AIM OF THE EXERCISE ->
Output, character for character, the stretch of entries from their first line through the line containing "at (591, 191).", both ends included, and nothing else.

LISTED RECORDS ->
* * * *

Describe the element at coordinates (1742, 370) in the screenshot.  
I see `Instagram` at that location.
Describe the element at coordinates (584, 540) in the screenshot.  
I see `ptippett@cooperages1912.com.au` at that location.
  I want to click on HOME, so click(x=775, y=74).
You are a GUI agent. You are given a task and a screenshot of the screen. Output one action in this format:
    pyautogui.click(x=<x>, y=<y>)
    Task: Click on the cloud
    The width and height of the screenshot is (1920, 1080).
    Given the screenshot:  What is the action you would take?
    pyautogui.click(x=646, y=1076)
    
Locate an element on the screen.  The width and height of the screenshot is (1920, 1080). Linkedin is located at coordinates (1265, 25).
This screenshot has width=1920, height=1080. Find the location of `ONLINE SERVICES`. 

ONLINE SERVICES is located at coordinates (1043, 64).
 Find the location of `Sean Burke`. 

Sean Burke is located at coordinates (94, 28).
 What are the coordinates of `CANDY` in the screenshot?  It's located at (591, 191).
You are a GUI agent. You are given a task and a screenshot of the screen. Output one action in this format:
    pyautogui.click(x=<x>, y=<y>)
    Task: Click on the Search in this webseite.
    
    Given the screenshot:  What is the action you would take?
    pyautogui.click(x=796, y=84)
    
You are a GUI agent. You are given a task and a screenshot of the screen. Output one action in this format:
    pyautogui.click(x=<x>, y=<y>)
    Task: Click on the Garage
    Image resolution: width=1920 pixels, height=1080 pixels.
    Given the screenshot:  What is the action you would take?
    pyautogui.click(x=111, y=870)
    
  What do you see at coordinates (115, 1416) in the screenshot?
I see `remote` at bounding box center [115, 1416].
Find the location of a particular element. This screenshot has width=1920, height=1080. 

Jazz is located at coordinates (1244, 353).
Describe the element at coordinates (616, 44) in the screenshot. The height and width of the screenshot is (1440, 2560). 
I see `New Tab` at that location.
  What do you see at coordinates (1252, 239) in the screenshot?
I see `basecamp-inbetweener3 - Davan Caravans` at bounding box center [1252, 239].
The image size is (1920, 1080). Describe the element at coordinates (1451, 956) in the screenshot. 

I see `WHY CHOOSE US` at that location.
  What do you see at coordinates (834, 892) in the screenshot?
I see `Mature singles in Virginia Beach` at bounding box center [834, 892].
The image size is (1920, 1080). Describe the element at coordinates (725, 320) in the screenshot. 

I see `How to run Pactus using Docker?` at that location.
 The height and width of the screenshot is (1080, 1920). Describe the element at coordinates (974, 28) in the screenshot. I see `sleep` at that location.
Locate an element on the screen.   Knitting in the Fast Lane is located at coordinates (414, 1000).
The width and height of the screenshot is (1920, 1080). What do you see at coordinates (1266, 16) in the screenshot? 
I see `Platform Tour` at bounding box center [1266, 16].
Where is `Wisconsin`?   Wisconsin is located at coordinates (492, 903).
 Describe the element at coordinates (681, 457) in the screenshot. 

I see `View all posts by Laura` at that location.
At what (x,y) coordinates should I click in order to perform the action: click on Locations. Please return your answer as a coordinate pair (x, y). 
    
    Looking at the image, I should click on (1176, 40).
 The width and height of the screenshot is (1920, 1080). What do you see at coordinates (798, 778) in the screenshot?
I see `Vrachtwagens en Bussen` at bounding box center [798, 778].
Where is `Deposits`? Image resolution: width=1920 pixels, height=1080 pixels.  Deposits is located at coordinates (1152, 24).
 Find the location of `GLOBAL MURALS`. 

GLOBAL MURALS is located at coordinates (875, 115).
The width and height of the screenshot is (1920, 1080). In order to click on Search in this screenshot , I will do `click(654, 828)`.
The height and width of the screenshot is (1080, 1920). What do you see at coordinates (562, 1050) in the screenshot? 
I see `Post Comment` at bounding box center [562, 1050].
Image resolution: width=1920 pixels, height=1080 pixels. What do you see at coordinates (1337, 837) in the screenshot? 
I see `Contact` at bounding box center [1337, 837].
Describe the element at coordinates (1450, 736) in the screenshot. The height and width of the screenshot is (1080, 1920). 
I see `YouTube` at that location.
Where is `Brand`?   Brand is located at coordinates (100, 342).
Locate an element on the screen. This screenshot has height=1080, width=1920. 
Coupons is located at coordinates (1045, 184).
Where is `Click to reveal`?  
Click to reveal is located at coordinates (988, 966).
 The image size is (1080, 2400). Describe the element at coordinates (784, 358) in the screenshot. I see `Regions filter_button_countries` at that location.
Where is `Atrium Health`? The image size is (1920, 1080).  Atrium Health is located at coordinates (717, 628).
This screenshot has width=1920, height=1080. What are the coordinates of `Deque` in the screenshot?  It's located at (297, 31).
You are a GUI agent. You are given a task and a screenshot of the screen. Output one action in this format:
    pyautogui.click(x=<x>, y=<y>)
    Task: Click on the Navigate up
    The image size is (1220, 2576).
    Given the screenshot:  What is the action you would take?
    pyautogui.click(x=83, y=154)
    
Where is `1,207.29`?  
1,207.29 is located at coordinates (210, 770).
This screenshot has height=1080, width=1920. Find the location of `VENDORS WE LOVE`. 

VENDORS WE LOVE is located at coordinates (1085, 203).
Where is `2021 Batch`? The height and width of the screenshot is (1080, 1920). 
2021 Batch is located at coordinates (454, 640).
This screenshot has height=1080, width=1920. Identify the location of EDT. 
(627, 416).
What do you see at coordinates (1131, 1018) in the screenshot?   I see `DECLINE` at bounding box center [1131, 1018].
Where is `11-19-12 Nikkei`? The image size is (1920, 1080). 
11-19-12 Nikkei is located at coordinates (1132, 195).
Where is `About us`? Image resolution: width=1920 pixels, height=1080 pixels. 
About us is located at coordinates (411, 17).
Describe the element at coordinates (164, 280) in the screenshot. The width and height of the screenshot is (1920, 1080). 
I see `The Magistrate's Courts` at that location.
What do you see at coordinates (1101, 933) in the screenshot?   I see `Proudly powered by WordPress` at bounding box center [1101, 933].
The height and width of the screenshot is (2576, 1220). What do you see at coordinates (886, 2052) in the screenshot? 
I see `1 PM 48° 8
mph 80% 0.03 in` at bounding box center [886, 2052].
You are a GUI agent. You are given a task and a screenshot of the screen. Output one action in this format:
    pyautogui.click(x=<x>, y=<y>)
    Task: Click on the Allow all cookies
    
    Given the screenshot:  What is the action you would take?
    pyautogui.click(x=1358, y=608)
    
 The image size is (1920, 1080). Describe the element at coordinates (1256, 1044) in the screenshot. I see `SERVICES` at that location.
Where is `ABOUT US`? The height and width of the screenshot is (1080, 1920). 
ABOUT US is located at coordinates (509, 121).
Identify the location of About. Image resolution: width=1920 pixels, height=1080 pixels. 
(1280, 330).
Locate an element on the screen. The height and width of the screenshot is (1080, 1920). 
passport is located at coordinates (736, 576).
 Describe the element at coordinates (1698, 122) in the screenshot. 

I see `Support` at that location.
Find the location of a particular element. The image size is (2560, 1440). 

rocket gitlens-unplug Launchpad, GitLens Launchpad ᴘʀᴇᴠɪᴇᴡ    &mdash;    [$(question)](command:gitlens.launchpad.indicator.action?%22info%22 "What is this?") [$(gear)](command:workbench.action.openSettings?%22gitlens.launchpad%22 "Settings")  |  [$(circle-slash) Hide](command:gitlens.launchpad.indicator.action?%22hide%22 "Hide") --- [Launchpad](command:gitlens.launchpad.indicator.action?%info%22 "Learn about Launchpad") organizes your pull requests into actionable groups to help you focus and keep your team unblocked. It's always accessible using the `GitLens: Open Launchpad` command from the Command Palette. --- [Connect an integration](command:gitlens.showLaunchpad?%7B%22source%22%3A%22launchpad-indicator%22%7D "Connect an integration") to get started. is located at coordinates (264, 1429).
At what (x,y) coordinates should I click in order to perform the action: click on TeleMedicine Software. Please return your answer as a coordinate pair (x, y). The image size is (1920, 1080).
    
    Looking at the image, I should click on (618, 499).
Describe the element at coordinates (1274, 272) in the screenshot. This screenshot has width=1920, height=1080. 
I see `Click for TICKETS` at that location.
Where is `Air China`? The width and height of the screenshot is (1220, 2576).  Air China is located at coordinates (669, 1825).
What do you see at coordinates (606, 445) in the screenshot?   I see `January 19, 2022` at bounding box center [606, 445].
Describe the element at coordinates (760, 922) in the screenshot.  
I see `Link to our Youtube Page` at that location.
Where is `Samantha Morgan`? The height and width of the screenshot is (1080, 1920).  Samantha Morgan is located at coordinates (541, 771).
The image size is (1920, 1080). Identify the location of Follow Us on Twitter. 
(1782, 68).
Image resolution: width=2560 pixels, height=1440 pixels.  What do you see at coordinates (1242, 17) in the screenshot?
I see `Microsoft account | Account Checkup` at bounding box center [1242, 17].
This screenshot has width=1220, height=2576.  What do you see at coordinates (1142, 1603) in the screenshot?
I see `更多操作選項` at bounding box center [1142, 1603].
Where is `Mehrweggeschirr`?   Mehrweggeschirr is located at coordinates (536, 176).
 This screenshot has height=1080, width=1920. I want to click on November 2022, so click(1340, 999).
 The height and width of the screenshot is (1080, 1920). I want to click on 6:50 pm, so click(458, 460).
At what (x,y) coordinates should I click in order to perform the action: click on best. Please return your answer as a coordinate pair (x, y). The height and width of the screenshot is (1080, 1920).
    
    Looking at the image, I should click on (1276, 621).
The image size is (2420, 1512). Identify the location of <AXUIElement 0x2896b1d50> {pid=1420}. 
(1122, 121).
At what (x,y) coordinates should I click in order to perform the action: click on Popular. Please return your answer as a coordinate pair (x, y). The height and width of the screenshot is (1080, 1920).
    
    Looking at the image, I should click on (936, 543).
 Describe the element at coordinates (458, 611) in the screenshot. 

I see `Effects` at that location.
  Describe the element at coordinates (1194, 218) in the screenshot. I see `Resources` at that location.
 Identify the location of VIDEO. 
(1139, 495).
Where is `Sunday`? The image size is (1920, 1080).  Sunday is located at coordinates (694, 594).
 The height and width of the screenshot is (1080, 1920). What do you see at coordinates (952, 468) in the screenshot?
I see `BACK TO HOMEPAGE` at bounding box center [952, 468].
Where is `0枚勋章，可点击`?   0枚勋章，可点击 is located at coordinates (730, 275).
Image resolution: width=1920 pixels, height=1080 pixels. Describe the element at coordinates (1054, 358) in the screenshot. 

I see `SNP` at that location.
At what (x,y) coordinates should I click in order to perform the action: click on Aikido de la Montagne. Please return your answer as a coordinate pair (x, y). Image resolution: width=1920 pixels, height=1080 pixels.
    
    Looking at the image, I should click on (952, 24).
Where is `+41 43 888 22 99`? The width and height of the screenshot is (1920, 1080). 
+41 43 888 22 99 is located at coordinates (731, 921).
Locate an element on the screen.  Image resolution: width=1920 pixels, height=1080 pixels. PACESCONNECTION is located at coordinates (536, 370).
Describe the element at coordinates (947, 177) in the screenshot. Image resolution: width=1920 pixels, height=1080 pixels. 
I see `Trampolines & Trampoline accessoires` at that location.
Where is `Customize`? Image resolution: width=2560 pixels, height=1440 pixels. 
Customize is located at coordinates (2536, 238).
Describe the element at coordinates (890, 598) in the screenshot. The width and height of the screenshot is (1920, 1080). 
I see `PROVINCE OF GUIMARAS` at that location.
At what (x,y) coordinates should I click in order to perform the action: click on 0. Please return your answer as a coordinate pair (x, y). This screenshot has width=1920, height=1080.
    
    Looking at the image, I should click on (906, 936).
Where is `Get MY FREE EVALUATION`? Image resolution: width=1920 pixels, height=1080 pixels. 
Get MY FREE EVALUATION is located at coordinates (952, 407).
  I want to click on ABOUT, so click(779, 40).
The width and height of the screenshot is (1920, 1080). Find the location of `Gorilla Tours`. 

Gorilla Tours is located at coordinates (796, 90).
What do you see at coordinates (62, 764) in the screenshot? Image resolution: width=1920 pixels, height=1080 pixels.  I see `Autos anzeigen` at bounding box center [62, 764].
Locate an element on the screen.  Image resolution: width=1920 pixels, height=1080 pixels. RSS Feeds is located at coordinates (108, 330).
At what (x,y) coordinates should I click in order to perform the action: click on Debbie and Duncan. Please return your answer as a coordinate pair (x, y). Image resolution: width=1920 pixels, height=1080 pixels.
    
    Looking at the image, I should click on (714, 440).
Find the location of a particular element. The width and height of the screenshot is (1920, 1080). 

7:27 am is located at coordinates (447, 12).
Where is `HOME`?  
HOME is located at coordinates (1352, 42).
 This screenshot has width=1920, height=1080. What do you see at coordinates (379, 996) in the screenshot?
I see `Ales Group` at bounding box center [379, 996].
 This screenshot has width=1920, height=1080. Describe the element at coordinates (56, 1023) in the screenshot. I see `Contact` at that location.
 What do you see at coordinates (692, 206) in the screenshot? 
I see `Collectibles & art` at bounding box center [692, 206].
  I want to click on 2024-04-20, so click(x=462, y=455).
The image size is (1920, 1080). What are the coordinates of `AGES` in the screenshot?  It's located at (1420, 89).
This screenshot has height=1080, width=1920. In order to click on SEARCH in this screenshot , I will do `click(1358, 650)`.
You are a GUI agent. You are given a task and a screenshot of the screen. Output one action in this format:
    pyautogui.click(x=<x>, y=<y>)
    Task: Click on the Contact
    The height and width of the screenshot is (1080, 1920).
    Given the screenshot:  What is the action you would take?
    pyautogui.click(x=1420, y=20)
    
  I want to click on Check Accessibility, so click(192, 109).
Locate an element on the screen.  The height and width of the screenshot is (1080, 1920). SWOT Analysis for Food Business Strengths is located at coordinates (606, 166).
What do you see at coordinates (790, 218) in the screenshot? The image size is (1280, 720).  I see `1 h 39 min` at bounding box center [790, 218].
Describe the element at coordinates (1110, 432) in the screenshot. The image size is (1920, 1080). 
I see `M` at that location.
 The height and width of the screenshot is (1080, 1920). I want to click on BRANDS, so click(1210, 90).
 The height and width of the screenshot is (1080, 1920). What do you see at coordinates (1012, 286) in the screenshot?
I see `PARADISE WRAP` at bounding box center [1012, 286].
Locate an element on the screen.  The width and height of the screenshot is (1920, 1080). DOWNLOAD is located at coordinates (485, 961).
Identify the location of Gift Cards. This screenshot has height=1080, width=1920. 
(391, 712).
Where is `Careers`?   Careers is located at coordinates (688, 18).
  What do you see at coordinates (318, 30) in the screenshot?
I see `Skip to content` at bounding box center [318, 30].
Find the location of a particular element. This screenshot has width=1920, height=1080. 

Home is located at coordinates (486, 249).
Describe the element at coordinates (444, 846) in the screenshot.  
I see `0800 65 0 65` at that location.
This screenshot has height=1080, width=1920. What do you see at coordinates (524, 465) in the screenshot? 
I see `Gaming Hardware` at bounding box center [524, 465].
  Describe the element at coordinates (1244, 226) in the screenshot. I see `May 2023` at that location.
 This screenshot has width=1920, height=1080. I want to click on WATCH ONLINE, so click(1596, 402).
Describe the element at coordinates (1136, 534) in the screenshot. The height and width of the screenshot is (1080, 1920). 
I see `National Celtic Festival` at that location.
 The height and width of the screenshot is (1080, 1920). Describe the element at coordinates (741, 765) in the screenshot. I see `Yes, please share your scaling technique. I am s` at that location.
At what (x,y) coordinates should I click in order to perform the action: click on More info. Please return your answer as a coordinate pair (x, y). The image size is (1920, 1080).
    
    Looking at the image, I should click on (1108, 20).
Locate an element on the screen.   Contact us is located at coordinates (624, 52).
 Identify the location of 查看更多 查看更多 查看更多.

* * * *

FULL ANSWER ->
Describe the element at coordinates (1742, 370) in the screenshot.  
I see `Instagram` at that location.
Describe the element at coordinates (584, 540) in the screenshot.  
I see `ptippett@cooperages1912.com.au` at that location.
  I want to click on HOME, so click(x=775, y=74).
You are a GUI agent. You are given a task and a screenshot of the screen. Output one action in this format:
    pyautogui.click(x=<x>, y=<y>)
    Task: Click on the cloud
    The width and height of the screenshot is (1920, 1080).
    Given the screenshot:  What is the action you would take?
    pyautogui.click(x=646, y=1076)
    
Locate an element on the screen.  The width and height of the screenshot is (1920, 1080). Linkedin is located at coordinates (1265, 25).
This screenshot has width=1920, height=1080. Find the location of `ONLINE SERVICES`. 

ONLINE SERVICES is located at coordinates (1043, 64).
 Find the location of `Sean Burke`. 

Sean Burke is located at coordinates (94, 28).
 What are the coordinates of `CANDY` in the screenshot?  It's located at (591, 191).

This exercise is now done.